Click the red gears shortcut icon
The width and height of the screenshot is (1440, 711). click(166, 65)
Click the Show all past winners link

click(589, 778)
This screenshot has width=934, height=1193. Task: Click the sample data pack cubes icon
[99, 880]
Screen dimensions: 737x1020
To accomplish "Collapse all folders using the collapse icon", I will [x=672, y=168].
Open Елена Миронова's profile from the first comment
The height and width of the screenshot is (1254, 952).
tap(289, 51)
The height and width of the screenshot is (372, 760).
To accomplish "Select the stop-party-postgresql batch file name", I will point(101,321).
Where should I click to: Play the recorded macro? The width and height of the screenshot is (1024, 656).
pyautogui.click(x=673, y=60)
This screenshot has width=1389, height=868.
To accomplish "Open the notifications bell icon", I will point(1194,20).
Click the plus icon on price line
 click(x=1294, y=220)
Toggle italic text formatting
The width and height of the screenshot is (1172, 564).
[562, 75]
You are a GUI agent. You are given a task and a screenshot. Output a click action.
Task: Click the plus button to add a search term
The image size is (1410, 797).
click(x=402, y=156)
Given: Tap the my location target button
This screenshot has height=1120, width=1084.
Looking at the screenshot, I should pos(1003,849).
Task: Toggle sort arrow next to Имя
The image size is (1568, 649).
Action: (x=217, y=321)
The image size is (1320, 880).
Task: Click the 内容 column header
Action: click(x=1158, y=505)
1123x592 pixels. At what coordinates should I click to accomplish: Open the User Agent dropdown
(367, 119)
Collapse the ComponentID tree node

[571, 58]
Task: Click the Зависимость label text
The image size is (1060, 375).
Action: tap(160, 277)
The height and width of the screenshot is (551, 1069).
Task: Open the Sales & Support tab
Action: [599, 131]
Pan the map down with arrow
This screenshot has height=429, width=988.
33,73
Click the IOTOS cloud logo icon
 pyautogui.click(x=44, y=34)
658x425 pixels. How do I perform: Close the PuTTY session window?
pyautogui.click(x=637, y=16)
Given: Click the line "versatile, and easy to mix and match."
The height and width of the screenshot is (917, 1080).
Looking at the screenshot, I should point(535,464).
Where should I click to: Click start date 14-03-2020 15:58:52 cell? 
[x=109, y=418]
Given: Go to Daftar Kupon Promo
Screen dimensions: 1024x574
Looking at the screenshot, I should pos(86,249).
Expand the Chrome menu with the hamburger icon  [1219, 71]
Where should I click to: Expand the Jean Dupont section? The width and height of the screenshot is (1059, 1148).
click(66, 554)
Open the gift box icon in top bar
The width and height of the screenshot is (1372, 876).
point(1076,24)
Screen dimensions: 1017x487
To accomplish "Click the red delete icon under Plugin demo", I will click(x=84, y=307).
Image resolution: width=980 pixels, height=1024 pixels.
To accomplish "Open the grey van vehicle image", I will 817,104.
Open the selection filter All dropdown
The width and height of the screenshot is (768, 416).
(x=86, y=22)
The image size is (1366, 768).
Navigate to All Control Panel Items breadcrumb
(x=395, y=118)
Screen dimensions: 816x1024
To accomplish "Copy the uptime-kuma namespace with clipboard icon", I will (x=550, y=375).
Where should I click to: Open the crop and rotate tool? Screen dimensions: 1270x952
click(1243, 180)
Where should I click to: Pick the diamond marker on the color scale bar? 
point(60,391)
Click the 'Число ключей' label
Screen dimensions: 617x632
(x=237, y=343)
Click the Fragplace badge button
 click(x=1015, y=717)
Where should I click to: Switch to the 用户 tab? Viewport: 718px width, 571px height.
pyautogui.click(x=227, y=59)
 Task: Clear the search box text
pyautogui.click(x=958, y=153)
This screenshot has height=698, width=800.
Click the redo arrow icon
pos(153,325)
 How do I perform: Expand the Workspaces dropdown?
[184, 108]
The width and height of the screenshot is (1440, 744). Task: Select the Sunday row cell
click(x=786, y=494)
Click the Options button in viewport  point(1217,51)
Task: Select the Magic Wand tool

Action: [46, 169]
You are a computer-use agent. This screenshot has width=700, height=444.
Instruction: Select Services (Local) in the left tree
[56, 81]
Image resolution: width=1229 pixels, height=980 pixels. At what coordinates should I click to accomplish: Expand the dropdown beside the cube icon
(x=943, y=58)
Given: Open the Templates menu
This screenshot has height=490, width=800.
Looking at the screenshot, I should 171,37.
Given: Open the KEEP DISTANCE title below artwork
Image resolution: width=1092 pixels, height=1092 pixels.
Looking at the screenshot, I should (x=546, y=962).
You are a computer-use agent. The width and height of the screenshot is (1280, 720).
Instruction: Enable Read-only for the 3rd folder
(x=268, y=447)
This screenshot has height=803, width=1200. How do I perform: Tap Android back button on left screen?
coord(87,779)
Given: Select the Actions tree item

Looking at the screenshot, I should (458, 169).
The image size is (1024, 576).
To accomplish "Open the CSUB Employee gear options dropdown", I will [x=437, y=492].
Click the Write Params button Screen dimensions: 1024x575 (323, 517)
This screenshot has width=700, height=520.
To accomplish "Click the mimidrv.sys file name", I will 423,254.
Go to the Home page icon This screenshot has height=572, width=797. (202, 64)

------------------------------

- [Problem details]:
Could you reproduce exactly the lines of the entries above, from the one with "This screenshot has height=490, width=800." through the one with "You are a computer-use agent. The", and nothing else?

- [Answer for the task]:
This screenshot has height=490, width=800.
Looking at the screenshot, I should 171,37.
Given: Open the KEEP DISTANCE title below artwork
Image resolution: width=1092 pixels, height=1092 pixels.
Looking at the screenshot, I should (x=546, y=962).
You are a computer-use agent. The width and height of the screenshot is (1280, 720).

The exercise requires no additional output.